• **Task inputs**:
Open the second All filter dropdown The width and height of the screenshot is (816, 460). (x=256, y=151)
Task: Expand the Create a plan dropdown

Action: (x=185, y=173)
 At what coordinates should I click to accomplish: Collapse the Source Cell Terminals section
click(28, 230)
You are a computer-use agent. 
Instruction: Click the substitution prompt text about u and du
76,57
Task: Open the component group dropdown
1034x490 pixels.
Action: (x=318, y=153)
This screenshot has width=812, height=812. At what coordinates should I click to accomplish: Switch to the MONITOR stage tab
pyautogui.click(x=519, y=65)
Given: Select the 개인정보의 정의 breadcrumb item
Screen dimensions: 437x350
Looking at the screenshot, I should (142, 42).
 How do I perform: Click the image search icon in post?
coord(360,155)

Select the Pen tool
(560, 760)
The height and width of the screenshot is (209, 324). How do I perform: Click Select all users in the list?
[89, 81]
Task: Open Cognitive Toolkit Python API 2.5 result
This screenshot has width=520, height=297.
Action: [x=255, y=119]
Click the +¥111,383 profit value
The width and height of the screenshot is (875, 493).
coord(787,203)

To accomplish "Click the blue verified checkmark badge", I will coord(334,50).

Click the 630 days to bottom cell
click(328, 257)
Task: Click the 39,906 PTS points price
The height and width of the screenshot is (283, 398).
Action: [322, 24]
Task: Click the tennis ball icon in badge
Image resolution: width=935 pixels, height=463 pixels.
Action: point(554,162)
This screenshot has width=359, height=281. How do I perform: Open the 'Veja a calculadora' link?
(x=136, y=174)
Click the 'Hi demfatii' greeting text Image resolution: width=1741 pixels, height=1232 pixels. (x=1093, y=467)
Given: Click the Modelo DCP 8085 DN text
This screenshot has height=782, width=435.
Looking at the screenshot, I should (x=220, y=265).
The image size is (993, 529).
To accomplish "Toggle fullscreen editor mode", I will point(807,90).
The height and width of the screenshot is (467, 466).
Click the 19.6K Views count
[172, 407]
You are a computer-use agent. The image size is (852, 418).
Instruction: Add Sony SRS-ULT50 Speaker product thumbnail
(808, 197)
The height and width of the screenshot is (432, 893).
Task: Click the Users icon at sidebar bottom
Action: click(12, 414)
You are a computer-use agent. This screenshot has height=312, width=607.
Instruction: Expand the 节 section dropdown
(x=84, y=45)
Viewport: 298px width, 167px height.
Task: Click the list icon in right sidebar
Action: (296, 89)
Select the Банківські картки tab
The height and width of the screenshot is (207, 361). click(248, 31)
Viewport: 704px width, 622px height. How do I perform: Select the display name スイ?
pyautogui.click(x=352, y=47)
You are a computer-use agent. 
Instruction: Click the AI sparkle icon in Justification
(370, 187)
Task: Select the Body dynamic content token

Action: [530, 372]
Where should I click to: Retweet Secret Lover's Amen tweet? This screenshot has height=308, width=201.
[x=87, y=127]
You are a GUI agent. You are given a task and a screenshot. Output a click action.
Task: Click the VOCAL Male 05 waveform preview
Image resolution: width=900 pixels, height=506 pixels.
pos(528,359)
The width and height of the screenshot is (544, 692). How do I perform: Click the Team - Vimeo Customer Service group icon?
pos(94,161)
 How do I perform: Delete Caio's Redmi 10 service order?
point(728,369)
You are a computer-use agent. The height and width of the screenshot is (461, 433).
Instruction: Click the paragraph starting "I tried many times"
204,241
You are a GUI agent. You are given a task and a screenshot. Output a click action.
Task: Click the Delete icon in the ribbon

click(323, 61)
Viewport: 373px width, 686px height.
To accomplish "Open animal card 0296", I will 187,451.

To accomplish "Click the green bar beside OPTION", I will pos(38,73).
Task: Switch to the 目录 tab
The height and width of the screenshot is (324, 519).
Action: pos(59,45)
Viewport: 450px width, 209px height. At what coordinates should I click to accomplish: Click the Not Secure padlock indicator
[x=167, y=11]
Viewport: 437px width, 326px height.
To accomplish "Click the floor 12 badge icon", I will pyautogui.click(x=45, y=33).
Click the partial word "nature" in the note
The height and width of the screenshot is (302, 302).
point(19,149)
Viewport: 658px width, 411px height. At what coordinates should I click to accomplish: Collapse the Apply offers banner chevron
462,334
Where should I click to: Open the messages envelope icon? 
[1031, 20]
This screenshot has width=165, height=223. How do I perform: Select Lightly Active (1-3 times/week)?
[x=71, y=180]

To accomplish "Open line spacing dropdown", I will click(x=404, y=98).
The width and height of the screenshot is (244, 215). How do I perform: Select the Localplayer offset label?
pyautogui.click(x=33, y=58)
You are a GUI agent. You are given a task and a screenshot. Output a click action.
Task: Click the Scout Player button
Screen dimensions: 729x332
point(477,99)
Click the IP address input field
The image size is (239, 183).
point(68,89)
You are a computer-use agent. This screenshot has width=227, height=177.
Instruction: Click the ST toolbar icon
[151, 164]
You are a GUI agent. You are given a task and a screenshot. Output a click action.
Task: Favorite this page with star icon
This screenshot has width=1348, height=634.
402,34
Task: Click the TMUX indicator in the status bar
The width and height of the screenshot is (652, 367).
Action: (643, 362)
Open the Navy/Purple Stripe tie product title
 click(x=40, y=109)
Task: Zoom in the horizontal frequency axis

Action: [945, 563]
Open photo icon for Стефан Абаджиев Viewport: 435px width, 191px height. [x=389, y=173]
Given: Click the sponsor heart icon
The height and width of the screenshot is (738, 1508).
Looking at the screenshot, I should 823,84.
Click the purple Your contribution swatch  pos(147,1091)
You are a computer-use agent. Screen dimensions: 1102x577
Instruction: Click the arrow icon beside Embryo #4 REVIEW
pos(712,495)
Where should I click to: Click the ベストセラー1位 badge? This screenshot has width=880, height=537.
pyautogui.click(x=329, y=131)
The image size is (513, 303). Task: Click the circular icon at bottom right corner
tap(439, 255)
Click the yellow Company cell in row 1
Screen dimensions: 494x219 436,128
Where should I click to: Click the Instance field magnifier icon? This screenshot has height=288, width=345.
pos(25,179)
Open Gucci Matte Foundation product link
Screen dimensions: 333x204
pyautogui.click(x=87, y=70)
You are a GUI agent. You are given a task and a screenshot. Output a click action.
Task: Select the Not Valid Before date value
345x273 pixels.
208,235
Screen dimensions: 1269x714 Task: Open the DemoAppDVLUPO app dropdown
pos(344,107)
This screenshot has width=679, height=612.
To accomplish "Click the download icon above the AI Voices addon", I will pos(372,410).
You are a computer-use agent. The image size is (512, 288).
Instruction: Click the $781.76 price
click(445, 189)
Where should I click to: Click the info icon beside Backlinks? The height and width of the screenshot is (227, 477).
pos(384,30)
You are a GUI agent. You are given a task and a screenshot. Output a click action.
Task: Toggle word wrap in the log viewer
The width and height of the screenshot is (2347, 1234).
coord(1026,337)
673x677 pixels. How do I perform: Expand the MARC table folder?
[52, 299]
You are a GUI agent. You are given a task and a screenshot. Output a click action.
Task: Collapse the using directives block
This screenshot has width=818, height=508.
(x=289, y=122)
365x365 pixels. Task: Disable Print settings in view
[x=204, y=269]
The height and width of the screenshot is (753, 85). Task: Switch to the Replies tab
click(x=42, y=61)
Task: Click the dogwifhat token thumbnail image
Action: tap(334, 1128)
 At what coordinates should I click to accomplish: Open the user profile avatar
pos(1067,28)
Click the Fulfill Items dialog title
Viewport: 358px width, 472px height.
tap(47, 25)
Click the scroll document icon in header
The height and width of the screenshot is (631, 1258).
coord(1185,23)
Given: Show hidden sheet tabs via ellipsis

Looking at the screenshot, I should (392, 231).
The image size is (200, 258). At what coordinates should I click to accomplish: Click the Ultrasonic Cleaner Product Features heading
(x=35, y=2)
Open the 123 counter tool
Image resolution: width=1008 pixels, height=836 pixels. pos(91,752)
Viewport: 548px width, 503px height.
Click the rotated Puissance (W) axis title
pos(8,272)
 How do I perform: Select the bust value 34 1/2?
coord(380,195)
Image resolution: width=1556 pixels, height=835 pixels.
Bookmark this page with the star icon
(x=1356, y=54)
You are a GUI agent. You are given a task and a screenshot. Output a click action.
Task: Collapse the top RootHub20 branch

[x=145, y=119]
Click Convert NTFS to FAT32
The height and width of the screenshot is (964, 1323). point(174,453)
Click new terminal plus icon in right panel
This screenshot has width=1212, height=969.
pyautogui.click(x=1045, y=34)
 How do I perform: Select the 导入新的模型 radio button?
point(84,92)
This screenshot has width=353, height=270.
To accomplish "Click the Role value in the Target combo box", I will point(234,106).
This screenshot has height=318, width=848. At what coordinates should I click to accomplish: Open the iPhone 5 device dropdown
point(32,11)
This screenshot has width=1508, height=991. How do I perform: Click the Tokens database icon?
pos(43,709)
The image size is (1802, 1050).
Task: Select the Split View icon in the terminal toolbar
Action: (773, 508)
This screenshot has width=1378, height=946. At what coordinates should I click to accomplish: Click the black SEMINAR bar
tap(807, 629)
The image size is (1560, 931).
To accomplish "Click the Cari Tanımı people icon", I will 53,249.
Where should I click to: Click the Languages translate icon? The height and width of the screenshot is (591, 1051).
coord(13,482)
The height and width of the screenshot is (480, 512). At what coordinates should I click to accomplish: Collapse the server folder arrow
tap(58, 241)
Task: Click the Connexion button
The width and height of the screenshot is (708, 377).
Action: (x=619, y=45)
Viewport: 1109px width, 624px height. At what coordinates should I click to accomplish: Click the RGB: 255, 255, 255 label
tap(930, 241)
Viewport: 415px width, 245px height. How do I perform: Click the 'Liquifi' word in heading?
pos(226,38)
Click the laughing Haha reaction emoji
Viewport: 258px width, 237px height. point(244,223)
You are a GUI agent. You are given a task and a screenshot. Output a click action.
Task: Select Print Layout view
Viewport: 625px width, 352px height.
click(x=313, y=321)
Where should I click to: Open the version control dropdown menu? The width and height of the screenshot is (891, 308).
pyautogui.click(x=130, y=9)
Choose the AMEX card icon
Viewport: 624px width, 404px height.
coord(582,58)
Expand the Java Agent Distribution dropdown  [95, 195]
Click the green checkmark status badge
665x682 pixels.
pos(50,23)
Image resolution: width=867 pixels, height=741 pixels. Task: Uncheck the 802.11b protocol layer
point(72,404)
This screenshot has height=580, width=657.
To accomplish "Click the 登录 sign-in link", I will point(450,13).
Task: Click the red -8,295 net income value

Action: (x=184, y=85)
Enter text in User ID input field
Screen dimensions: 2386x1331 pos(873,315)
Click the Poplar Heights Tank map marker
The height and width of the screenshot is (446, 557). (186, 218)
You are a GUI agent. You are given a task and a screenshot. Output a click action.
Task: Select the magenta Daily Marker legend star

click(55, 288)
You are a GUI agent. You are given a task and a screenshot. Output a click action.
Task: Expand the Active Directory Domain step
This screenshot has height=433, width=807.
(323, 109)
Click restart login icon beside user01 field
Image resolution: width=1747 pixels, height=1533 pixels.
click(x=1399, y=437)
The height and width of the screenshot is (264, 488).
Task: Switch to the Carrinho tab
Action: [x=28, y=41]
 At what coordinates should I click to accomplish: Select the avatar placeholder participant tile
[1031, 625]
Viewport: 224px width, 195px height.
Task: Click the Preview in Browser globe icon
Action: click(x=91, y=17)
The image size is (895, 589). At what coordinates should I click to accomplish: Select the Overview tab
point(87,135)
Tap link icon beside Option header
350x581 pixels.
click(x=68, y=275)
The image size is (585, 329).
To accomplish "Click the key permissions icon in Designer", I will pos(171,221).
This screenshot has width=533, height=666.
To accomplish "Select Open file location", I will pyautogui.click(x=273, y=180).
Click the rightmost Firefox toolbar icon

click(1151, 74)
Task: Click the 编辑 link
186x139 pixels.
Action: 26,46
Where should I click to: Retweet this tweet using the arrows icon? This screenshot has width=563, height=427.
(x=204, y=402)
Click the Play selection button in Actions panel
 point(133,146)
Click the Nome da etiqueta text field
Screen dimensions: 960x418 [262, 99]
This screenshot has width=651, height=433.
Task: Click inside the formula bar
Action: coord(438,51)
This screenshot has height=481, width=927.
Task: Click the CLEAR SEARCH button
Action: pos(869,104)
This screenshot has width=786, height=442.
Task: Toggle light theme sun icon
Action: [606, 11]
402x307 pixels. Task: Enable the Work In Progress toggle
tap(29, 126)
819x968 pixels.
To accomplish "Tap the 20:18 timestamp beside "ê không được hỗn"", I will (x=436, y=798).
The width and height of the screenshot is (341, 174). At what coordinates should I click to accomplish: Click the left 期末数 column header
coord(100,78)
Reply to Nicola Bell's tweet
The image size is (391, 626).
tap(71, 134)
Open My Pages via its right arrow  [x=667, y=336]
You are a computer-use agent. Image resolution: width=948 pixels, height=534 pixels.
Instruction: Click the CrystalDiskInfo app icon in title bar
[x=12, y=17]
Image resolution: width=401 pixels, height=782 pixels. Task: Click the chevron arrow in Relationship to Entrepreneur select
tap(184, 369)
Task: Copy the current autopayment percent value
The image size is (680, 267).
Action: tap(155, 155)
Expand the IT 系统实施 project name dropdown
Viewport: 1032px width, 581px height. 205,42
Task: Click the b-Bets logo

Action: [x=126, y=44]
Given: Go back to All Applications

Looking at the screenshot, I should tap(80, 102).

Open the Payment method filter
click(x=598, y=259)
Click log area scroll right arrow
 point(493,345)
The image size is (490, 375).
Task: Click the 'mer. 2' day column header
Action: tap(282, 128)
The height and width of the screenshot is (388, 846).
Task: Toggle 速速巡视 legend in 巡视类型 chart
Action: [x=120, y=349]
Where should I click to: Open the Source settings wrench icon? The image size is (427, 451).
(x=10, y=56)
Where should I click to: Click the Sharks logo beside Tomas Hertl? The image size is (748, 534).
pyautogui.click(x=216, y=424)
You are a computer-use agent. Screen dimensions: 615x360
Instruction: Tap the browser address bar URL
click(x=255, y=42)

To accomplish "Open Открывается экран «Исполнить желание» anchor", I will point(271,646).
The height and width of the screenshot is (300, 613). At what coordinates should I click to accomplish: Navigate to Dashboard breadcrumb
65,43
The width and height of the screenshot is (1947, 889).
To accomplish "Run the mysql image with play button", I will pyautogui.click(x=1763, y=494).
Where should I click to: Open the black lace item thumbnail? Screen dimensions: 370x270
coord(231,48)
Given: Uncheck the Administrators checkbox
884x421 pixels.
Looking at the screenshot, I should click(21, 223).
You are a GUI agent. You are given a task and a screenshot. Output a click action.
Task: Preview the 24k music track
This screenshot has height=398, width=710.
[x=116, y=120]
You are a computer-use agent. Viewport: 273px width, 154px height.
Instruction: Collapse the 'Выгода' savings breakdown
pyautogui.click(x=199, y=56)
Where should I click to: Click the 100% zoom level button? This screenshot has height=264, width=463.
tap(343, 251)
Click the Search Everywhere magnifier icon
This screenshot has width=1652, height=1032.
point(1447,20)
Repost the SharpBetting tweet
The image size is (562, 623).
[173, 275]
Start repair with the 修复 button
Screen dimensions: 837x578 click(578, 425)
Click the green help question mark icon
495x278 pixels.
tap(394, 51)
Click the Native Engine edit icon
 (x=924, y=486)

• **The task**: Print the rows above from the line with "Task: Click the 编辑 link" up to and including the line with "tap(29, 126)", reproducing each line without changes.

• **Exercise answer**:
Task: Click the 编辑 link
186x139 pixels.
Action: 26,46
Where should I click to: Retweet this tweet using the arrows icon? This screenshot has width=563, height=427.
(x=204, y=402)
Click the Play selection button in Actions panel
 point(133,146)
Click the Nome da etiqueta text field
Screen dimensions: 960x418 [262, 99]
This screenshot has width=651, height=433.
Task: Click inside the formula bar
Action: coord(438,51)
This screenshot has height=481, width=927.
Task: Click the CLEAR SEARCH button
Action: pos(869,104)
This screenshot has width=786, height=442.
Task: Toggle light theme sun icon
Action: [606, 11]
402x307 pixels. Task: Enable the Work In Progress toggle
tap(29, 126)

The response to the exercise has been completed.